Prompt. Give again, word for word, every line in the entries below from the line with "Image resolution: width=430, height=2257." up to and including the line with "AP International (234, 2454)", and no other line.

Records to process.

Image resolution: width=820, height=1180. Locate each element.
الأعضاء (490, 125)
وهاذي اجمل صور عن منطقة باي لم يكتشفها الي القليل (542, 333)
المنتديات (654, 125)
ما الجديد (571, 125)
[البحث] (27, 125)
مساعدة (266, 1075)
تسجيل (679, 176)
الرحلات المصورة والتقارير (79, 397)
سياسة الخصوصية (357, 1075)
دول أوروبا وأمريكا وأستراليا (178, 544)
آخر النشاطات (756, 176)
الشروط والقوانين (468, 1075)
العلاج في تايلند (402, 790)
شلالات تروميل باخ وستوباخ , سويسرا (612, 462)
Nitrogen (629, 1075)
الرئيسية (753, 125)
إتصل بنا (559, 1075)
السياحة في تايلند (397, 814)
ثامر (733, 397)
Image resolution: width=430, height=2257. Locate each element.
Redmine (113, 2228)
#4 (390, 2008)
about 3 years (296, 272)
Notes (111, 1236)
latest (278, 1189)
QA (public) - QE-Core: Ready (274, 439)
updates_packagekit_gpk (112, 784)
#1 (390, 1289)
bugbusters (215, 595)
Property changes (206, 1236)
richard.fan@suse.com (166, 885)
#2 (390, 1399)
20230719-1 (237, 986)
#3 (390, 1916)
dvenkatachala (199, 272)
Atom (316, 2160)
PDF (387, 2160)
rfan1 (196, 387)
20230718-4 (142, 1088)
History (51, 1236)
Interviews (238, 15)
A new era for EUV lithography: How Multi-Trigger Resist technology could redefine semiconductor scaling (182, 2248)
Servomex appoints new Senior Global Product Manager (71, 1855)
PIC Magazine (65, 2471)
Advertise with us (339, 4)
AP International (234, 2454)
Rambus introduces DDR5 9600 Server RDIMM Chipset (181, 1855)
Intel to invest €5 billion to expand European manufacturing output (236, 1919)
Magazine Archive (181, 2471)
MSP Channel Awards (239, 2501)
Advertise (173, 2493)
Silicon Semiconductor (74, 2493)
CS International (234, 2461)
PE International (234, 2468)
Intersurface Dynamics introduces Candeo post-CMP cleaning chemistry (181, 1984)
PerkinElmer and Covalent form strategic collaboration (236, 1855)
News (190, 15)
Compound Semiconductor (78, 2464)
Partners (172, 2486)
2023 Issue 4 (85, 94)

Result below.
Image resolution: width=430, height=2257. Locate each element.
Redmine (113, 2228)
#4 (390, 2008)
about 3 years (296, 272)
Notes (111, 1236)
latest (278, 1189)
QA (public) - QE-Core: Ready (274, 439)
updates_packagekit_gpk (112, 784)
#1 (390, 1289)
bugbusters (215, 595)
Property changes (206, 1236)
richard.fan@suse.com (166, 885)
#2 (390, 1399)
20230719-1 (237, 986)
#3 (390, 1916)
dvenkatachala (199, 272)
Atom (316, 2160)
PDF (387, 2160)
rfan1 (196, 387)
20230718-4 (142, 1088)
History (51, 1236)
Interviews (238, 15)
A new era for EUV lithography: How Multi-Trigger Resist technology could redefine semiconductor scaling (182, 2248)
Servomex appoints new Senior Global Product Manager (71, 1855)
PIC Magazine (65, 2471)
Advertise with us (339, 4)
AP International (234, 2454)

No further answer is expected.